Business is doing nicely, thank you, while workers get steadily poorer | Phillip Inman
Signs that corporate Britain is winning the inflation war can be found wherever you look.
Gaze beyond the ailing independent retailers and small-scale manufacturers that dominate TV and radio news coverage to the sales and profits of our largest businesses, where robust performance is the norm and promises of bumper shareholder payouts are being kept.
In response to this secure outlook for the majority of businesses, the UK stock market rebounded on Friday to near its all-time high, handing investors the perfect marriage of a steady income stream and enhanced wealth.
Crisis, what crisis?
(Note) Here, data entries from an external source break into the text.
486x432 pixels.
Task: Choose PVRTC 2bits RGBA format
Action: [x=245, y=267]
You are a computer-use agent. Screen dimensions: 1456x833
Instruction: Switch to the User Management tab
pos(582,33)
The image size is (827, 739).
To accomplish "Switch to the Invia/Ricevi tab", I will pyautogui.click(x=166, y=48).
The view from the boardroom is rosy – managers seem to have found a way to pass on the extra costs charged by suppliers to customers.
That’s not to say three years characterised by the Covid-19 pandemic and the Russian invasion of Ukraine have been all plain sailing. It has been very tough to navigate, and thousands of businesspeople have worked around the clock to keep their organisations afloat.
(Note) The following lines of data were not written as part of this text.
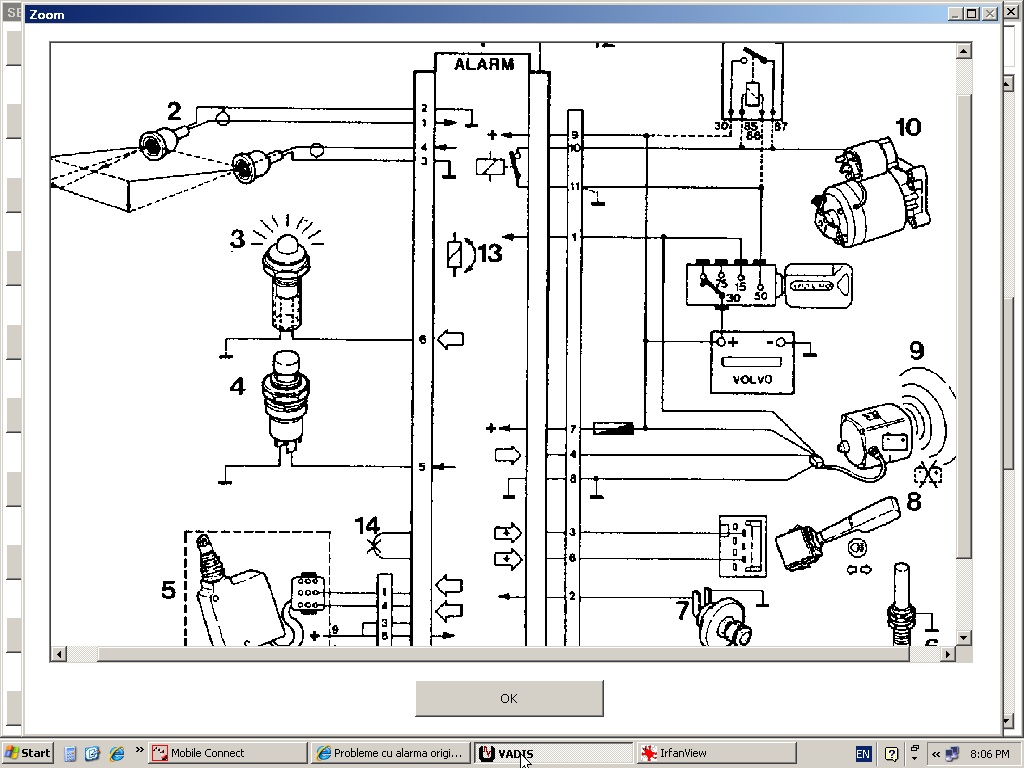Click the OK button
Image resolution: width=1024 pixels, height=768 pixels.
pos(509,698)
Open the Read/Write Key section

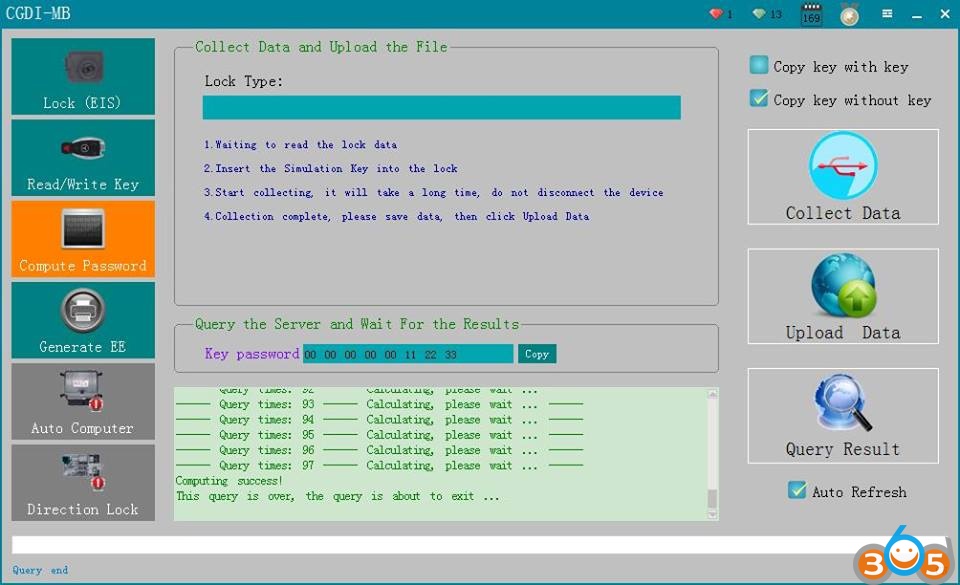(x=83, y=158)
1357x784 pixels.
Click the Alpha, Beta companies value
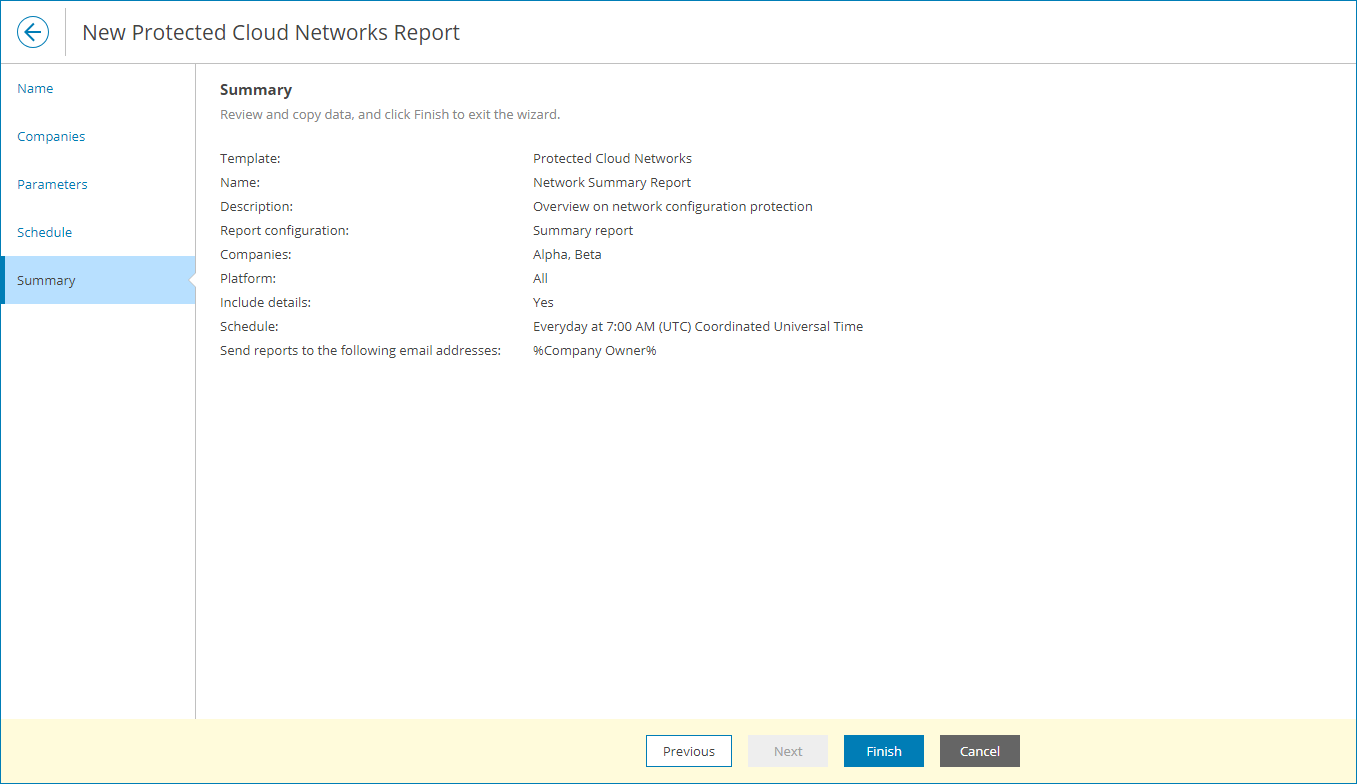pyautogui.click(x=567, y=254)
However, the massive subsidies supplied by the government, mostly with no strings attached, meant they could weather the storm with their profitability largely intact.
Meanwhile, households are seeing their living standards crumble. It’s a decline that the Resolution Foundation’s latest assessment finds will amount to a 7% fall in disposable incomes – or £2,100 per household – over this year and next. This is a calamity, and will dwarf the 5% slump in disposable incomes that followed the 2008 financial crisis.
Mortgage holders who need to refinance their loan this year will find the hit to their incomes is swollen by an average £3,000 a year in extra interest payments after nine increases in the Bank of England’s base rate.
If there is a justification for double-digit price rises, it would surely be that employers are not only coping with sky-high energy bills and the rocketing price of raw materials, but also giving all employees 10%-plus pay rises. The rule of thumb is that wages represent 70% of a company’s costs, and so in the absence of a double-digit boost to pay, a double-digit boost to prices cannot be justified.
Next week, data from the Office for National Statistics will show how much earnings increased in the year to November, and City analysts expect the figure including bonuses will be the same as for the year to October, which was 6.1%.
This is more than four percentage points behind inflation, on which will we will also get an update next week. Those same City analysts expect the latest consumer prices index (CPI) for December will show that price rises remain in double digits, dipping only slightly, from 10.7% to 10.6%.
Figures last week from recruitment website Indeed.com show the situation for many workers is even worse. A glance at the jobs site reveals hospital trusts searching for qualified nurses with a pleading message and promises of excellent benefits – which would normally indicate rapidly rising wages.
Not for nurses. Pay for new starters has risen by just 2.9% over the past year. Existing staff are still waiting for the outcome of pay negotiations.
Maybe someone in the Department of Health has shown the health secretary, Steve Barclay, these figures, and that’s why he is backtracking on earlier determination to stick to the meagre recommendation from his pay review body of 4%.
Private sector workers don’t fare much better unless they are in the City of London, the tech industry or a business services sector such as accountancy. Average annual pay settlements at major employers are stuck at 4% and there is little momentum behind worker demands for bigger increases.
Indeed says its tracker of more than 7,000 distinct job titles and thousands of employment sub-categories shows average pay rises have fallen since June from 6.4% to 6% and are continuing to slide.
Contrast this situation with Germany, where Indeed says wages growth reached 7.1% in October while inflation was 10.4%; or France, where wages increased by 5% while inflation was 7.1%.
Most workers are suffering a fall in disposable incomes, but those in the UK are suffering more than most in Europe.
Could it be that British workers are pathetic negotiators, even compared with British retirees, who have made it plain to every government since the turn of the century that they will only vote for the party that makes sure their state pension rises at least in line with inflation and their private pensions are protected?
American consumers are slowly waking up to the massive rip-off that flows from monopoly capitalism, but UK consumers are allowing prices to be jacked up without justification. Unless they believe protecting the interests of international investors is a good reason to accept high prices and low wages, they need to act now.